Bergamo, 9 gennaio 2014 - Riduce l’invecchiamento. Aiuta a socializzare e a incentivare la capacità di risolvere i problemi sviluppando un’attitudine al lavoro di squadra. Si chiama effetto bridge. Ponte, in inglese. Il ponte comunicativo che si crea tra i giocatori di bridge, sport riconosciuto dal Coni che provoca benefici certificati dalla letteratura medica. Laura Tidone, ex direttore del dipartimento dipendenze dell’Asl di Bergamo, da un anno in pensione, e presidente dell’Associazione bergamasca bridge, ha lanciato una sfida. Un corso per avvicinare il personale dell’Azienda sanitaria locale al bridge, "un gioco dove le carte sono solo uno strumento".

Come è nato questo progetto?
"Ho unito la mia esperienza in campo medico, la conoscenza di un’ampia letteratura che conferma i benefici esercitati da questa disciplina e il ruolo di presidente dell’Associazione bergamasca bridge".

Qual è stata la risposta?
"Ottima. L’anno scorso si sono iscritte 20 persone. Il corso che partirà il 31 gennaio ne conta 50".

Come è articolato?
"E' tenuto da istruttori di bridge riconosciuti, al di fuori degli orari di lavoro del personale dell’Asl, ed è gratuito. Al termine delle lezioni sono previste due prove: un test a risposte multiple e una prova in cui i due gruppi sono chiamati a stendere un documento a nome dell’Asl da proporre a università, carcere e case di riposo".

Quali sono i principali benefici apportati da questa disciplina?
"E' stata dimostrata una diminuzione del 74% dell’invecchiamento senile perché il bridge abitua a immagazzinare informazioni e a tenere allenata la memoria. Insieme agli scacchi è riconosciuto come sport della mente".

Non tutti i giochi creano dipendenza, quindi...
"Nel bridge non c’entrano né la fortuna, né il caso. E' uno sport che vanta una tradizione importante in Italia: la nostra nazionale ha vinto 14 Campionati del mondo, 7 Olimpiadi e 25 Europei. Ce la giochiamo con gli americani...".

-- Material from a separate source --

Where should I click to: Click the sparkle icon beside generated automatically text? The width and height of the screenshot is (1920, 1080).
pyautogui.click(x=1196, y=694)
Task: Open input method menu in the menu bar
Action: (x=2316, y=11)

A proposito di gioco... il bridge aiuta a guarire anche dalla ludopatia?
"Questo è ancora oggetto di discussione in campo scientifico. Quando ero direttore del dipartimento delle dipendenze ho incontrato le associazioni che si occupano di giocatori d’azzardo patologici (Gap). Avevamo parlato della possibilità di proporre il bridge ad alcuni pazienti, ma ci siamo bloccati davanti alla presenza delle carte. Sarebbe interessante, perché ho conosciuto persone affette dal Gap che hanno smesso di giocare grazie al bridge".

Dove potrebbe trovare applicazione immediata la «terapia del bridge»?
"Sarebbe interessante se venisse diffusa nelle residenze sanitarie per anziani o in carcere. È un intervento efficace da affiancare alle terapie farmacologiche".